We intend to release a Software Development Kit that allows developers to build Radios, which are gossip-powered applications that Indexers can run to serve a given purpose. In this GRC we also present a number of use cases for Graphcast, each of which may become a Radio. Our proof of concept is focused on the use case of real-time cross-checking of Indexer Proofs of Indexing (POIs).
Motivation
The main goal of Graphcast is to unlock new forms of healthy coordination among Indexers. Currently, if Indexers want to coordinate in the network they would need to send on-chain transactions to exchange messages. These costs create a lower-bound for the minimum value of a message or signal that is posted on-chain, which inevitably prices out some coordination that would otherwise be beneficial to the participants. Graphcast provides an off-chain P2P messaging layer that will address the cost aspect of this problem because messaging through the network is near-free. Of course, that comes with its own set of tradeoffs, and Graphcast should not be thought of as a replacement for existing on-chain coordination.

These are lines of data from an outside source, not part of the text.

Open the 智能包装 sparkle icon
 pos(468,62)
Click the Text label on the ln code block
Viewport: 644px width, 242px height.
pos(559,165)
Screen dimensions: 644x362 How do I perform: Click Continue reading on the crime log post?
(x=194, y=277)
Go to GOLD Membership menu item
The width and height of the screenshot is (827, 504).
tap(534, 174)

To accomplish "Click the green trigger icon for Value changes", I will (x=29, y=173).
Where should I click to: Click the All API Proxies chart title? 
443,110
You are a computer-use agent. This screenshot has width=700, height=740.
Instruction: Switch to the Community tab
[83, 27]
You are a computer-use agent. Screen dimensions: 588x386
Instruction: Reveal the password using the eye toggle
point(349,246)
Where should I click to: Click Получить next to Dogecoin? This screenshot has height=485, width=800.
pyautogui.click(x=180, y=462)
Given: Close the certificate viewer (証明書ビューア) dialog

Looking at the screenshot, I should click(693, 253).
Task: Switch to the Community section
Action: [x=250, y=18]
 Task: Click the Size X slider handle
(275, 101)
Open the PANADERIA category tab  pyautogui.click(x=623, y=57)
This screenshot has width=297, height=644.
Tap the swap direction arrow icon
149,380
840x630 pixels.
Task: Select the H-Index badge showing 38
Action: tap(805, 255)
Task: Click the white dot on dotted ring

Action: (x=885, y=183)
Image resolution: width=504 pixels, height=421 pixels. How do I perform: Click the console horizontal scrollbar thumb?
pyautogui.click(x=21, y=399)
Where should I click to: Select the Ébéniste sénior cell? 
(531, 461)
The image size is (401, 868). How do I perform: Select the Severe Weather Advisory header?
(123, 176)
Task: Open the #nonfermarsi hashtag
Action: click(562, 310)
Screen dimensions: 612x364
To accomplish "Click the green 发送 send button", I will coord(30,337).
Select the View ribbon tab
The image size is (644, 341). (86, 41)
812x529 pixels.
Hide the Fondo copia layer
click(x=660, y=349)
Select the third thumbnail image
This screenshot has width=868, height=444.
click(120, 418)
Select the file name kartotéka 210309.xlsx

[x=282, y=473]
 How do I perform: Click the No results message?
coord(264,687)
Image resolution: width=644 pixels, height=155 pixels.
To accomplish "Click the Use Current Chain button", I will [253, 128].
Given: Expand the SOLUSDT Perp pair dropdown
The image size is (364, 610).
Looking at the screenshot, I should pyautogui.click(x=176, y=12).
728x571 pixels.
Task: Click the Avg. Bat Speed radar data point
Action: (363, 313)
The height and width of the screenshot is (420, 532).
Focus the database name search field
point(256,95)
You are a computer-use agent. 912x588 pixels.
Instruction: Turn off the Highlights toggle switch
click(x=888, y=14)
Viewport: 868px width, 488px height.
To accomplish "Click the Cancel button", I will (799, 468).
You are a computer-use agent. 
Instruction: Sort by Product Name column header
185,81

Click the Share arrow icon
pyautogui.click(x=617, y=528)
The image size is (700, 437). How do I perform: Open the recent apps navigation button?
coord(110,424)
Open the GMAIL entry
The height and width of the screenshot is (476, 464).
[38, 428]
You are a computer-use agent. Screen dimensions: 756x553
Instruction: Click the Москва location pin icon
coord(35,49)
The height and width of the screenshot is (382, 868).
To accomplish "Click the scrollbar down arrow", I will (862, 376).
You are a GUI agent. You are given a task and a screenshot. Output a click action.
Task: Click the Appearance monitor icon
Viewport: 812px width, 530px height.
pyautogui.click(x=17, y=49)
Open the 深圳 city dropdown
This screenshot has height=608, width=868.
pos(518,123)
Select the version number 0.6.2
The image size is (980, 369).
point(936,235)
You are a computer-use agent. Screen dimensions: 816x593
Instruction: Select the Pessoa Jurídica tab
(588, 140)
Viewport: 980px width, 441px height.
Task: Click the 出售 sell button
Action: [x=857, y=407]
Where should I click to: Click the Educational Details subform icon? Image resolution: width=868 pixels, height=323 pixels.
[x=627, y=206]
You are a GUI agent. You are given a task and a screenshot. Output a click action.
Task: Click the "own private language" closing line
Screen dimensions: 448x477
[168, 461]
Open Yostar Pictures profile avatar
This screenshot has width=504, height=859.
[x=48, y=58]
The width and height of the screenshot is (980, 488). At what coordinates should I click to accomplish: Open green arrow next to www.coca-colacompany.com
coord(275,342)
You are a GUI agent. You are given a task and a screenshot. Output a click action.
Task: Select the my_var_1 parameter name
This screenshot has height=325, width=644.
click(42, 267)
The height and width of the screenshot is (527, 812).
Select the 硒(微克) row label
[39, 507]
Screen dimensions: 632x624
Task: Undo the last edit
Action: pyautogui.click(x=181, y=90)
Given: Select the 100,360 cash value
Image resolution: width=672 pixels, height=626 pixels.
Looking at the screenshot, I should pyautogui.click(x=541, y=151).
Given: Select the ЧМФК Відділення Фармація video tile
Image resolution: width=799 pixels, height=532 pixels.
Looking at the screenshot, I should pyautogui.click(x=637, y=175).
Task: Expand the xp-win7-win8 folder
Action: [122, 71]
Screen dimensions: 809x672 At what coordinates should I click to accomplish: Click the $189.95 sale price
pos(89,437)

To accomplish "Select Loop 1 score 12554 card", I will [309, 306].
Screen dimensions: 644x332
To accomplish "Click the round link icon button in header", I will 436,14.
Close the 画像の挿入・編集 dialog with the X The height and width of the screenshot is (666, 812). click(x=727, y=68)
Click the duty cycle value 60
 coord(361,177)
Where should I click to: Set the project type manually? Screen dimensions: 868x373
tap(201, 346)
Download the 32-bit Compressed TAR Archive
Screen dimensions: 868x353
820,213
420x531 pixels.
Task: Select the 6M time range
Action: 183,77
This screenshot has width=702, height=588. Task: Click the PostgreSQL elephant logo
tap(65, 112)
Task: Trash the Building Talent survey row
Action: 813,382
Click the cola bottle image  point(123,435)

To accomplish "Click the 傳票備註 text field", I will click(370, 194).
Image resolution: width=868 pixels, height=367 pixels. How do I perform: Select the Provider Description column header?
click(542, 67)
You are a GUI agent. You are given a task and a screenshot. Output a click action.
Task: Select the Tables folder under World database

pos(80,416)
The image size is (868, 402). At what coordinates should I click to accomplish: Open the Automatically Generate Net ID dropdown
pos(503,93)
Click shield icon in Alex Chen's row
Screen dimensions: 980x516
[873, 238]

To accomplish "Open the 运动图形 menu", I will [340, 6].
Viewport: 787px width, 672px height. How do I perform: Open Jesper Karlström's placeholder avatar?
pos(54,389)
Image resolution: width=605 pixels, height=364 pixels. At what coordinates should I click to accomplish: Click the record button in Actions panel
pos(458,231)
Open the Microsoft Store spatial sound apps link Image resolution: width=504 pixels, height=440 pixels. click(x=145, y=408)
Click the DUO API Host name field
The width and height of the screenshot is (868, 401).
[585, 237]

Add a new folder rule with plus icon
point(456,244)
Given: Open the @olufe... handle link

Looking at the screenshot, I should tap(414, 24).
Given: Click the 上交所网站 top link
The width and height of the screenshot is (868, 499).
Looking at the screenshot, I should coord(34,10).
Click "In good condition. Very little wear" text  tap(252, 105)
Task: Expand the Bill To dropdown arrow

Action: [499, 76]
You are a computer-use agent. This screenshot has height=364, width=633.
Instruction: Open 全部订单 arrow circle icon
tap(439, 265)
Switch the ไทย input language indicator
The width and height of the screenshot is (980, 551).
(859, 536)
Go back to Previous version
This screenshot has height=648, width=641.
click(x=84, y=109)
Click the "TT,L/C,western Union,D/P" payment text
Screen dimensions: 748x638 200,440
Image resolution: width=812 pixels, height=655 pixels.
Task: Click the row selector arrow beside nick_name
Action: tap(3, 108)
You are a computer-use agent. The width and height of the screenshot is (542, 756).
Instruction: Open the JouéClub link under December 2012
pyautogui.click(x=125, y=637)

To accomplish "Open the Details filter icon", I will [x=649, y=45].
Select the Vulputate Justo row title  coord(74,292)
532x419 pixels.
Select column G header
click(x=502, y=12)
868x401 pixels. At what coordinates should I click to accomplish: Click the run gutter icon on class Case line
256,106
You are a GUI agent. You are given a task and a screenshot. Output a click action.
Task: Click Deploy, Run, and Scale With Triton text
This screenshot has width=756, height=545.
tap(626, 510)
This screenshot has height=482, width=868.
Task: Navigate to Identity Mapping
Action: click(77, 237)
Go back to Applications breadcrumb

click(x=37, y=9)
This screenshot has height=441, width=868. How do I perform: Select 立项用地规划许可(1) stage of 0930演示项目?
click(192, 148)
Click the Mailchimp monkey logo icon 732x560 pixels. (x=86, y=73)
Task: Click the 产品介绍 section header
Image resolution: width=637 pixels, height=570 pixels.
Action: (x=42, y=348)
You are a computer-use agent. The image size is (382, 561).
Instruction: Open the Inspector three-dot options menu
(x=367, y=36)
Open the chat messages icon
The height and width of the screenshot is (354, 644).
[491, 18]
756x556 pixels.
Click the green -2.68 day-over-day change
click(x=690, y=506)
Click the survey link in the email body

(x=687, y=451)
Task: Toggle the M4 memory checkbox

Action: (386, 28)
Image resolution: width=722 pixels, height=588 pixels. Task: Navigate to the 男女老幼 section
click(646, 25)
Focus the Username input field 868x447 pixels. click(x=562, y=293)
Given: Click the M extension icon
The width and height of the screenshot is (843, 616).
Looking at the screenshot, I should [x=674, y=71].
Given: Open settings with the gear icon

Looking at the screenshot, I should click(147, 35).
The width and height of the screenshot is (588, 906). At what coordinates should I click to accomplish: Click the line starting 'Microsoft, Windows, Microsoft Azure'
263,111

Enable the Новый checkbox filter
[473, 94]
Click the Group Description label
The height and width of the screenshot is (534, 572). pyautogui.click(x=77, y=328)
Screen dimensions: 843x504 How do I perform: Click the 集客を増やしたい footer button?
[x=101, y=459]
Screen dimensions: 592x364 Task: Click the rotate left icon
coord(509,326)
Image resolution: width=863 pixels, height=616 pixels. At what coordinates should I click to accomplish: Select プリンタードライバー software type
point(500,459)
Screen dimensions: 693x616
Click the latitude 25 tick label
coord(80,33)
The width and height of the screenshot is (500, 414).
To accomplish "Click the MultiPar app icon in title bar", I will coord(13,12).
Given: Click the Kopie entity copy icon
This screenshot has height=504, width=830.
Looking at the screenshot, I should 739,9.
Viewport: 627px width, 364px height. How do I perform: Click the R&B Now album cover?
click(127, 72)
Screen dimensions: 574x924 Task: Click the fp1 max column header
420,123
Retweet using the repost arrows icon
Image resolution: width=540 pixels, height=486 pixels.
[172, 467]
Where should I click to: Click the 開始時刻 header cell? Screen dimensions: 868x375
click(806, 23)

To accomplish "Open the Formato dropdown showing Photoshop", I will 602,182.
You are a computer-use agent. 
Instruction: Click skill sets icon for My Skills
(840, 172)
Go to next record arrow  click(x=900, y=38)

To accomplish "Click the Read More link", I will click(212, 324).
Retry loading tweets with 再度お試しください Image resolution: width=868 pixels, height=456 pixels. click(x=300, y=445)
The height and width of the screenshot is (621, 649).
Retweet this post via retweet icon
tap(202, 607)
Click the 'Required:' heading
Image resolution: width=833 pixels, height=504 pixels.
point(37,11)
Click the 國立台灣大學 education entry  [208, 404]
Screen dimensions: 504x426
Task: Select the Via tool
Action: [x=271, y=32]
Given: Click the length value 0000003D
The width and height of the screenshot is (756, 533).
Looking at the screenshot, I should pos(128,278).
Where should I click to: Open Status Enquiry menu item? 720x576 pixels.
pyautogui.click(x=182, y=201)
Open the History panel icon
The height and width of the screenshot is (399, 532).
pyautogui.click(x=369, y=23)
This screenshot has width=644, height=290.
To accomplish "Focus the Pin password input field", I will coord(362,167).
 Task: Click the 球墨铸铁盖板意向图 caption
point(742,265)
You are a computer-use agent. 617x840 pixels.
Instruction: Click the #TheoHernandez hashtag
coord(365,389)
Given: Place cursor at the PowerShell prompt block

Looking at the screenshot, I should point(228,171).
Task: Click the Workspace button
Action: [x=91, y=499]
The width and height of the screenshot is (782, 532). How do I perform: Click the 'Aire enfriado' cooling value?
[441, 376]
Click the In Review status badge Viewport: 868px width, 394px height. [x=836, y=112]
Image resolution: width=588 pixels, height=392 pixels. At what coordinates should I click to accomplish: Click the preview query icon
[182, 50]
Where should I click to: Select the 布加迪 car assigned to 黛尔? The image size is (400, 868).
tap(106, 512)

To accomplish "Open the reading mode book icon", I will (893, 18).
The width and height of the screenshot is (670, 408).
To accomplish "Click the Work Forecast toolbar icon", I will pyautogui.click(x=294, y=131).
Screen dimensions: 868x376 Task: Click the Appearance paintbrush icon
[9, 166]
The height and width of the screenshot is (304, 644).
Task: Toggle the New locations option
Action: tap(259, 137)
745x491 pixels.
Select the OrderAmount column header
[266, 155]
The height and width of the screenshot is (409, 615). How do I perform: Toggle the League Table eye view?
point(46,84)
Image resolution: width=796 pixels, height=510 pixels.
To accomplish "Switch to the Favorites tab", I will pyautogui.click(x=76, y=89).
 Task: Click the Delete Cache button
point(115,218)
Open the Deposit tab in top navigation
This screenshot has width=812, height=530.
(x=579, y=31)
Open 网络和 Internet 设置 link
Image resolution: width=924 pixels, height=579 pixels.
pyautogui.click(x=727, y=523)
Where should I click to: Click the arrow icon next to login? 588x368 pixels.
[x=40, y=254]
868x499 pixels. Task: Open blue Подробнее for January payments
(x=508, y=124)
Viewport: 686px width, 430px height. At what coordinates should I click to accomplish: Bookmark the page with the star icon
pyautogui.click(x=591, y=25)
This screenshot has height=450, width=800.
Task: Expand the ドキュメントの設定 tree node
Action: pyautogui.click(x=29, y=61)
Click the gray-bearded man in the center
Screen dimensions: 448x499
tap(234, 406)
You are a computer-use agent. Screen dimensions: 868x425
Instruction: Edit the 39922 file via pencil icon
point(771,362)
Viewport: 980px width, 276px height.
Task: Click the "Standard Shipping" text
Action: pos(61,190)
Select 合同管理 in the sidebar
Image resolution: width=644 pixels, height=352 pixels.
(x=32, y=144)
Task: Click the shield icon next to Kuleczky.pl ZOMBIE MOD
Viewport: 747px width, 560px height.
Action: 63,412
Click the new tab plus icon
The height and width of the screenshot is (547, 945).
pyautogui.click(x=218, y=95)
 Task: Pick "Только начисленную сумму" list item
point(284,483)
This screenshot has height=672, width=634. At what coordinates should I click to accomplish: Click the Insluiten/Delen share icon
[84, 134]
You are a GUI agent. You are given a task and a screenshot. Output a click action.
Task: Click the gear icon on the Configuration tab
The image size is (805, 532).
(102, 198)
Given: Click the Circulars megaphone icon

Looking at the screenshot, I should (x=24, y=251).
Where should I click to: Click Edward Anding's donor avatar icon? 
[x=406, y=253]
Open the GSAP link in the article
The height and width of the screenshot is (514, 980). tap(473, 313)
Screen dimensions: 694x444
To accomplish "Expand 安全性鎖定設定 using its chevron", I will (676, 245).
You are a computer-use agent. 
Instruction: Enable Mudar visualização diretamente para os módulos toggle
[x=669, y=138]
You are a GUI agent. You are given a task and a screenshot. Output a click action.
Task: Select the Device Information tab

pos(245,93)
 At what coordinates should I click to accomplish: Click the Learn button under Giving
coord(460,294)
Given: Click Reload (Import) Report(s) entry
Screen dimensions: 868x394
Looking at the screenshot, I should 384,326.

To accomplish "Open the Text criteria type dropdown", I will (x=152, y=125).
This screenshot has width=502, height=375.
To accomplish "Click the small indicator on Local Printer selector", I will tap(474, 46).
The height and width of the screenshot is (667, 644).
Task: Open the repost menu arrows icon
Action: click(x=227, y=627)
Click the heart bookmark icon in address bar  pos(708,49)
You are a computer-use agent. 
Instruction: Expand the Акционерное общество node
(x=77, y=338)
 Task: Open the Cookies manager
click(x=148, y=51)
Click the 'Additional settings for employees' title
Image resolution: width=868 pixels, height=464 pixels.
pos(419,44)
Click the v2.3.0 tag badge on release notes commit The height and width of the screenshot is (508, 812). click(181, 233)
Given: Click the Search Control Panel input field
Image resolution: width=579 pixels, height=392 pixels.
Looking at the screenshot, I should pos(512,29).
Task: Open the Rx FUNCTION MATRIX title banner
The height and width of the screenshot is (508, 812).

Developers building tooling for Indexers and other participants focus mostly on their application logic (and rightly so), which can lead to design decisions that aim at minimizing additional complexity. Since centralized command and control of an application is easy and efficient, that naturally leads to the centralization of the data in those applications. Graphcast provides a neutral messaging backend on top of ecosystem tooling developers can use to build their applications (called Radios). In other words, the aim is to give developers a construct that makes it much easier to build their ecosystem applications in a decentralized manner from the start. An additional bonus is that developers also won’t have to manage backend servers!
This approach to building ecosystem tooling will also democratize access to the underlying data that powers these applications, which will deter metadata monopolies that may emerge from tools using centralized messaging solutions that gain large-scale adoption. It also enables different applications to be built on top of the same underlying stream of gossip messages.
There are, of course, some considerations to this approach, which include:
- No strong guarantees about the integrity (honesty) of messages passed in the network.
- Difficulties in testing the Radios, since the Radio developer would need to spin up multiple instances to ensure their logic is behaving as expected across a network of Radios. We will provide a test harness (possibly in the form of a Dockerfile) that will help Radio developers with this process.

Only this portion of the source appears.